Mi relación lésbica.

 

      Creo que nos amamos las dos. Yo sé que la amo porque no podría vivir sin ella. La busco en mis momentos de felicidad y en los de mayor angustia. Y sé que ella me ama porque siempre va conmigo, tanto en unos como en otros. Ella es mi ancla de salvación, la cuerda que me ata a la cordura y que me enloquece al mismo tiempo. Hasta mí trae la expresión de recuerdos y sentimientos que sin ella carecerían de matices y de vida. Ella me devuelve la existencia de tantos definitivamente ausentes y de otros a los que nunca conoceré. Y, aunque sé que la amo y daría mi vida por saberla libre, ella ya lo es. No pertenece a nadie. Por mucho que haya quienes la quieran prisionera de sus voluntades… «No importan mercaderes, felones,/ traidores o perjuros…/ No importan ferias, zacatines o barracas,/ tiendas, zocos, lonjas/ o mítines políticos/ donde intenten trapichear con la palabra./ Como el agua limpia y pura/ que brota de las peñas/ y busca su camino/ brotará del poema, serena y transparente,/buscando su destino,/ la Palabra». Esto digo en uno de mis poemas (‘Miradas cómplices’) y, a estas alturas, ya habrán comprendido que mi relación de amor lésbico es con la ‘Palabra’.

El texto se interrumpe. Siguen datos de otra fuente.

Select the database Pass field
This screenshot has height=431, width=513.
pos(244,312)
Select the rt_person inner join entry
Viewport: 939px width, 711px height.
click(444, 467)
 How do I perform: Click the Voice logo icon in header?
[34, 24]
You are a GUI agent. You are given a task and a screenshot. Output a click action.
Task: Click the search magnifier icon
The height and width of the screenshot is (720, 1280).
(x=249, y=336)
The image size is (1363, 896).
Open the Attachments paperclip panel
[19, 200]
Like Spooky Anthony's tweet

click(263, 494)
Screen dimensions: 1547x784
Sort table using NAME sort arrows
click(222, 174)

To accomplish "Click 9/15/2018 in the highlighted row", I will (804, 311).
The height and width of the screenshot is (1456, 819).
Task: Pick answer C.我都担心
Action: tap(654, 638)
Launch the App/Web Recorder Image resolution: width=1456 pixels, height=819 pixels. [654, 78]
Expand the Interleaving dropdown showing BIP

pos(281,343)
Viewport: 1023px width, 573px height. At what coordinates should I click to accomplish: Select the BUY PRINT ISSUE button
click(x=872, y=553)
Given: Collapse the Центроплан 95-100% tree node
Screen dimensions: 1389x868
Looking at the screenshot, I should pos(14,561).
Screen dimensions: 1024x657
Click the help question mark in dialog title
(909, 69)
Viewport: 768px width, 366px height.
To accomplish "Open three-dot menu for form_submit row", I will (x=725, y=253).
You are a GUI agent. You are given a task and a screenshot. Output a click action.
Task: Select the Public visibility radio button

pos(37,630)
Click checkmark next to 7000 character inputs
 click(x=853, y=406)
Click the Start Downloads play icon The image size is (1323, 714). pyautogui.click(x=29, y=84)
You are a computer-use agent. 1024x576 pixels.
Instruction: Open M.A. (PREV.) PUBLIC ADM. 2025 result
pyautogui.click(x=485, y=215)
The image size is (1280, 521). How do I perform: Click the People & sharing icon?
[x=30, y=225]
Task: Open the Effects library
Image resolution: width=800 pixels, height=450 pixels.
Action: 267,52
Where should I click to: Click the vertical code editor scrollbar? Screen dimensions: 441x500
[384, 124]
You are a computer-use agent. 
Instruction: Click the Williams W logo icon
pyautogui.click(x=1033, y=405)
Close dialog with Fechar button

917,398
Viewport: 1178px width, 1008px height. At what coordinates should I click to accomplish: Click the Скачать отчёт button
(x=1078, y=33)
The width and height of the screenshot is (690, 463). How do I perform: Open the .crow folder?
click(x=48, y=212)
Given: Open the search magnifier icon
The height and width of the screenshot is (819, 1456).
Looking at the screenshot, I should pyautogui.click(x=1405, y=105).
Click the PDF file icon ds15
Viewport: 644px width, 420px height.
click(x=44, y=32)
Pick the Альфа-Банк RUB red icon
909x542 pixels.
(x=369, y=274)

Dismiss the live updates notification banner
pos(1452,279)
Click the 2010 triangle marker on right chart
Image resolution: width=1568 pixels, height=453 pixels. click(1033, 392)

      «En el principio existía la palabra. Y la palabra era Dios». Ya desde el principio es la palabra la que crea y la que cura. El ‘levántate y anda’ del Evangelio se convierte también en una forma de curación por la palabra en los campos de concentración nazi (Auschwitz y Dachau), utilizada por el neurólogo y psiquiatra austriaco Victor Frank, concienciando a los prisioneros del poder de la palabra, haciéndolos sabedores de que al pronunciar el «ya no puedo más» todas las células del cuerpo aceptaban que había que tirar la toalla y dejar de luchar, porque, realmente, ya no se podía más. Mientras que si se decían «yo soy más fuerte que todo lo que me ocurre», esas palabras se convertían en el acicate perfecto para continuar adelante pese a las dificultades.

      Cómo no voy a amar la Palabra, cuando sé que, aunque todo desaparezca a nuestro alrededor, aunque vengan tsunamis, o terremotos, o dictaduras que pretendan silenciar… siempre nos «queda la palabra» (Blas de Otero dixit), velada, aletargada, pero dispuesta a eclosionar a la mínima oportunidad, y a resucitarnos las vida de tantos, sobre todo, de mujeres que en el curso de la historia lucharon abiertamente o con innumerables subterfugios porque su palabra perdurara a través de los siglos, pese a las losas de silencio y olvido que la cultura imperantemente masculina puso sobre ellas.

      Y cómo voy a dudar de que me ama cuando la sé un nudo de tejedora entre mi corazón y mi boca, entre mi alma y mi mano. Si, como la princesa Scheherezade, cada noche cuento una historia a mi destino para mantenerme viva, para que el sultán de la Mediocridad y de la Desesperación no me mate.

      Cómo no voy a saber que me ama cuando acude ante mi llamada frente a la desesperación, el dolor, la impotencia, y me permite ir desgranándola sobre la estepa blanquecina dejando que vaya derramando partículas de mi alma en ella hasta que el pulso vuelve a la normalidad y la palabra ha realizado su labor terapéutica. Ella me permite ajustar cuentas con el mundo: dar vida o quitarla a mi antojo, como una diosecilla caprichosa.

      Y cómo no voy temer a la Palabra, si recientes investigaciones científicas del profesor japonés Amaru Emoto demostraron que es capaz de alterar el agua –por cierto, les recuerdo que somos un 60% agua–. Él dispuso varios cuencos con agua a los que sometió a diferentes palabras, unas eran de bendición, otras de insultos, gritos y maldiciones. Después congeló el agua. Y, al mirar por microscopio las estrellas que producían unas y otras, encontró que el agua sometida a oraciones y palabras amables formaba unas estrellas perfectas, armónicas y luminosas. Todo lo contrario al agua que había sido expuesta –sometida, mejor– a imprecaciones. Por no decir que la Palabra también tiene poder para matar: un chamán pronuncia una maldición sobre alguien, señalándolo y mirándolo a los ojos, y, si ese alguien se lo cree, la espicha sí o sí.

      Lo confieso: cultivo, alimento y riego a diario una relación amorosa con la palabra, porque ella seduce, conquista, acaricia, crea vínculos, tiende puentes, detiene el tiempo y hasta lo conjura para retrotraernos palabras cubiertas del polvo del olvido. ¿Quién da más?